Trauma of any kind can cause unsettling feelings & reactions. Making sense of your responses can help you manage. I can offer a safe place to explore what has happened to you and help you come to terms with difficult feelings.
A traumatic incident is usually considered to be one involving actual or threatened death or serious injury. Examples range from major disasters such as earthquakes or train crashes, in which many people may be killed or injured, through to incidents such as a road accident, rape, mugging or sudden death of a loved one. An incident that leaves someone feeling helpless and totally unable to cope may be perceived as traumatic. Witnessing or experiencing trauma usually creates feelings of extreme fear, horror or helplessness. However, people respond to trauma differently. One person may be traumatised by an event while someone else is barely affected. An apparently minor incident can be traumatic to some people and how people react to trauma has nothing to do with being ‘strong’ or ‘weak’, but will depend on a number of factors, such as psychological make-up, prior experiences and access to support.
Individuals react to trauma in very different ways. If you have witnessed or been involved in a traumatic event, you may notice changes in how you feel (emotionally and physically), think and behave.

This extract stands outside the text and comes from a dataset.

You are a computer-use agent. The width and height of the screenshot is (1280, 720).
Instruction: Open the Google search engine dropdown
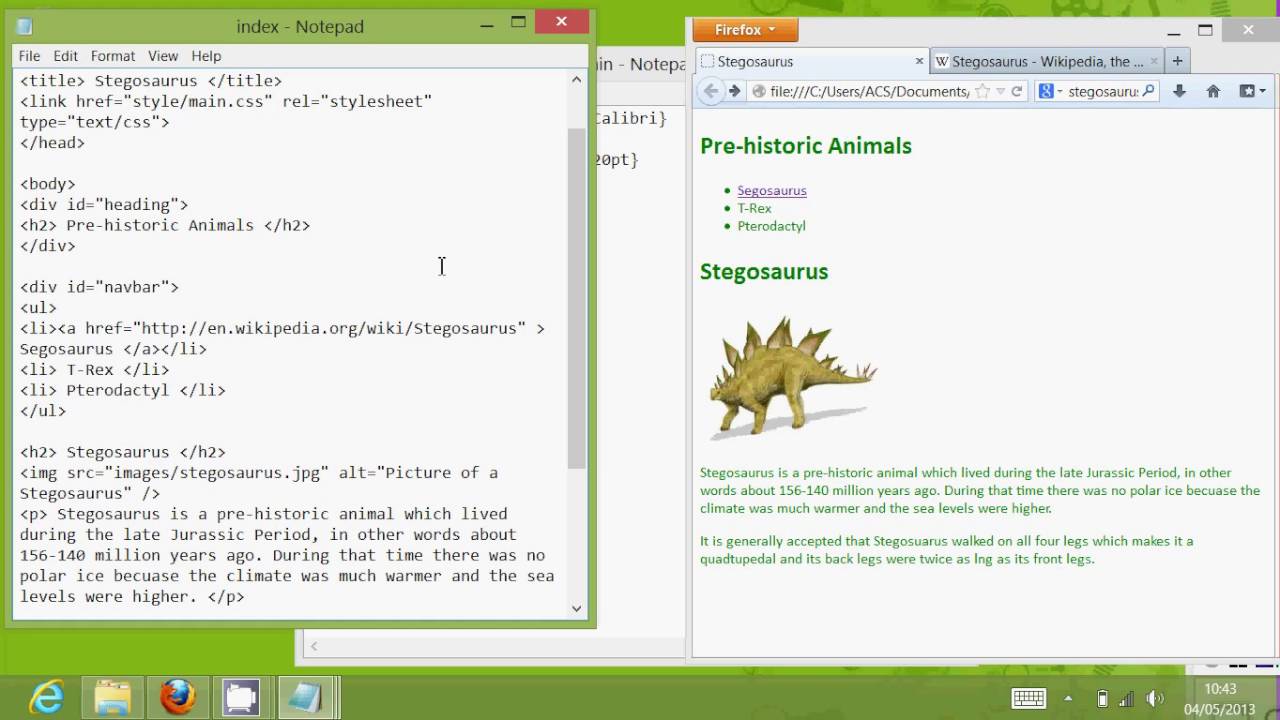tap(1050, 91)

Emotional reactions may include:
•Feelings of numbness and unreality •Fear / anxiety / loss of confidence •Tearfulness •Feeling low or depressed •Sadness and feelings of loss
•Anger •Guilt (feeling responsible for what happened, or survivor guilt at having survived if others did not)
Physical reactions may include:
•A change in sleep patterns – sleeplessness or sleeping too much •Feeling shaky/panicky •Headaches /Stomach upset / Racing heart and rapid breathing
•Lack of interest in relationships/sex •A change in appetite – not feeling like eating, or eating more than usual
Thinking may be affected in some of the following ways:
•Poor concentration and memory •Intrusive memories of what happened •Nightmares or upsetting dreams
•Confusion or disorientation •Difficulty making decisions
You may behave differently, for example:
•Avoiding places or actions associated with the trauma (eg not driving if you have been in a road accident)
•Being irritable with people close to you, or withdrawing from people
•Being over-cautious or hyper vigilant: concerned about your own safety and that of people close to you
These are all normal reactions to a traumatic event. They do not mean that you are going mad, coping badly, or not being ‘strong’ enough. Some people experience a number of these reactions, some only a few. Sometimes it can be hard to identify what you are feeling; or you may find your mood changes quite rapidly. Some people are quite numb at first, and it takes a few days or even weeks for them to feel the impact of what has happened. To begin with, you may find it hard to get what you have seen or experienced out of your head. Although this is very distressing, it is a natural response as your mind tries to make sense of what has occurred. Your reactions to a traumatic event may initially be very strong and may make it difficult to get on with everyday life. For many people, however, the memories and feelings gradually become less intrusive over time.
Managing responses to trauma - Just as people respond differently to trauma, so people find different things helpful. Some people are able to focus on their studies and stop thinking about the incident for a while; other people find it impossible to concentrate for more than a few minutes. People also vary in how long it takes them to get over the effects of a traumatic experience. There is no right way of coping. If possible, it is best to ‘go with the flow’ of how you are feeling, and try to think about what you need – rather than what you (or other people) think you should be doing.